Adam Back [ARCHIVE] on Nostr: 📅 Original date posted:2015-11-05 📝 Original message:About the conflicting ...
📅 Original date posted:2015-11-05
📝 Original message:About the conflicting spends by the private key holder (self signature
malleability) that is in principle kind of fixable.
You make a new pub key type which is r,Q (where r is the DSA signature
component but chosen at key gen time, Q=xG is the pub key, r is point
compressed R = (r,f(r)) = kG ), r is the pre-computable part of an
ECDSA signature (unrelated to the message which can be decided later).
You make a new address type which is a = H(r,Q).
Then you make a new signature type which requires that the r from
sig=(r,s) matches the r committed to in the address.
As the ECDSA signature is s=(H(m)+r*x)/k mod n, if they sign two
different messages with the same r value they reveal the private key
via simultaneous equation, as s=(H(m)+r*x)/k and s'=(H(m')+r*x)/k and
solving k=(H(m)-H(m'))/(s-s') and x=(sk-H(m))/r allowing anyone who
sees both double spends to spend as they can replace the signature
with their own one. That converts double signatures into miner can
spend.
It doesnt necessarily enforce no pubkey reuse (Q), as a=H(r,Q) and
a'=H(r',Q) are different addresses, though it does enforce no
extended-address reuse (H=(r,Q)).
Binary failure address reuse could be an issue. Puts pressure on
transactional storage on wallets.
Adam
On 5 November 2015 at 20:36, Luke Dashjr via bitcoin-dev
<bitcoin-dev at lists.linuxfoundation.org> wrote:
> On Thursday, November 05, 2015 3:27:37 PM Jorge Timón wrote:
>> On Tue, Nov 3, 2015 at 11:01 PM, Luke Dashjr via bitcoin-dev
>>
>> <bitcoin-dev at lists.linuxfoundation.org> wrote:
>> > On Tuesday, November 03, 2015 9:44:02 PM Christian Decker wrote:
>> >> So this is indeed a form of desired malleability we will likely not be
>> >> able to fix. I'd argue that this goes more into the direction of
>> >> double-spending than a form of malleability, and is mostly out of scope
>> >> for this BIP. As the abstract mentions this BIP attempts to eliminate
>> >> damage incurred by malleability in the third party modification
>> >> scenario and in the multisig scenario, with the added benefit of
>> >> enabling transaction templating. If we can get the segregated witnesses
>> >> approach working all the better, we don't even have the penalty of
>> >> increased UTXO size. The problem of singlesig users doublespending
>> >> their outputs to update transactions remains a problem even then.
>> >
>> > I don't know what you're trying to say here.
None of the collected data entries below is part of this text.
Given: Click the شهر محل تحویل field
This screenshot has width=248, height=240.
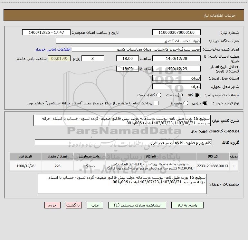Looking at the screenshot, I should pos(176,87).
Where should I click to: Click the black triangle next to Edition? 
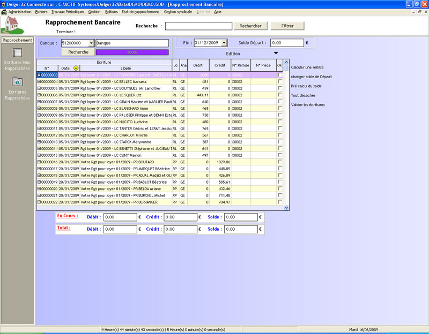[x=276, y=53]
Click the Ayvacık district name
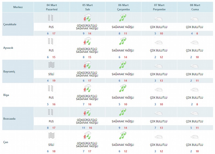The height and width of the screenshot is (154, 215). pos(8,48)
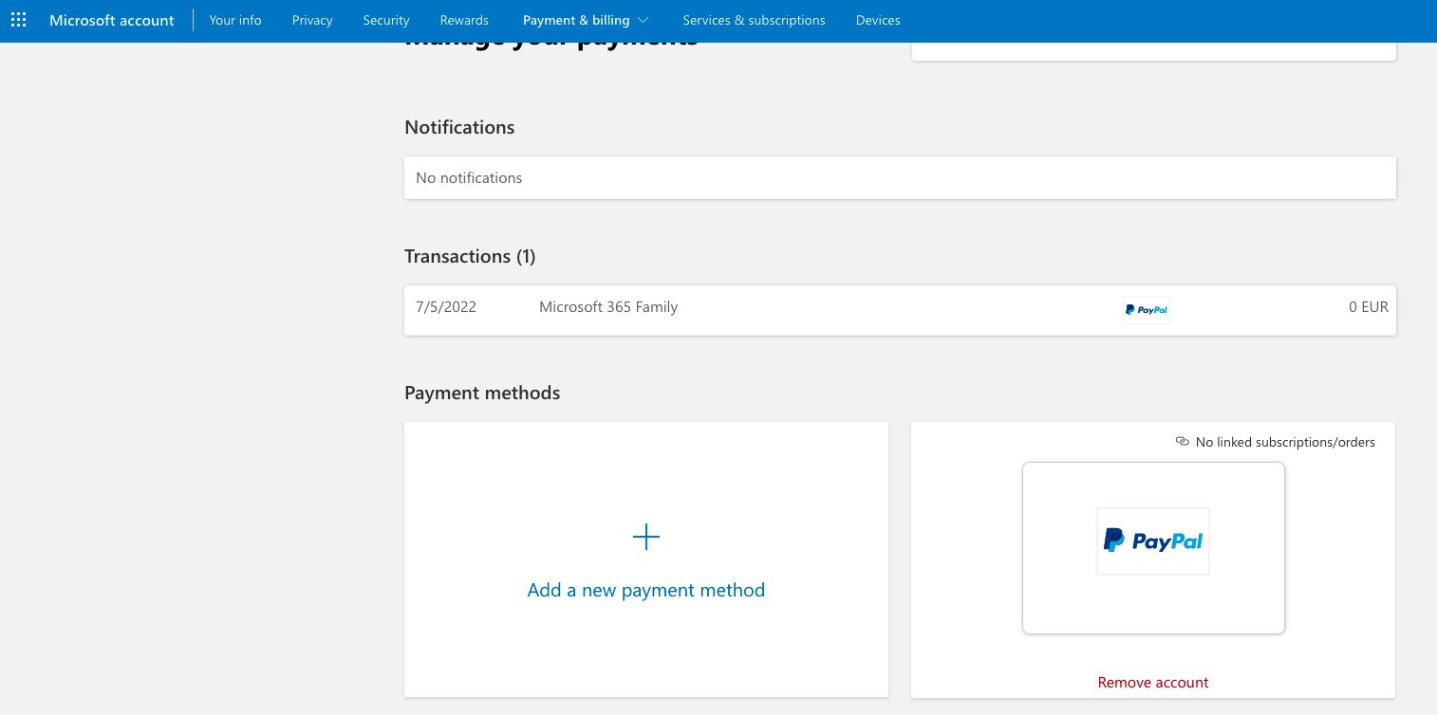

Double spending to the same
>> > destination(s) and malleability are literally the same thing. Things
>> > affected by malleability are still just as broken even with this BIP -
>> > whether it is triggered by a third-party or not is not very relevant.
>>
>> I think this is just a terminology confusion.
>> There's conflicting spends of the same outputs (aka unconfirmed
>> double-spends), and there's signature malleability which Segregated
>> Witnesses solves.
>> If we want to define malleability as signature malleability +
>> conflicting spends, then that's fine.
>> But it seems Christian is mostly interested in signature malleability,
>> which is what SW can solve.
>> In fact, creating conflicting spends is sometimes useful for some
>> contracts (ie to cancel the contract when that's supposed to be
>> allowed).
>> Maybe it is "incorrect" that people use "malleability" when they're
>> specifically talking about "signature malleability", but I think that
>> in this case it's clear that we're talking about transactions having
>> an id that cannot be changed just by signing with a different nonce
>> (what SW provides).
>
> Ok, then my point is that "signature malleability" is not particularly
> problematic or interesting alone, and the only way to get a practically-useful
> solution, is to address all kinds of malleability.
>
> Luke
> _______________________________________________
> bitcoin-dev mailing list
> bitcoin-dev at lists.linuxfoundation.org
> https://lists.linuxfoundation.org/mailman/listinfo/bitcoin-dev
📝 Original message:About the conflicting spends by the private key holder (self signature
malleability) that is in principle kind of fixable.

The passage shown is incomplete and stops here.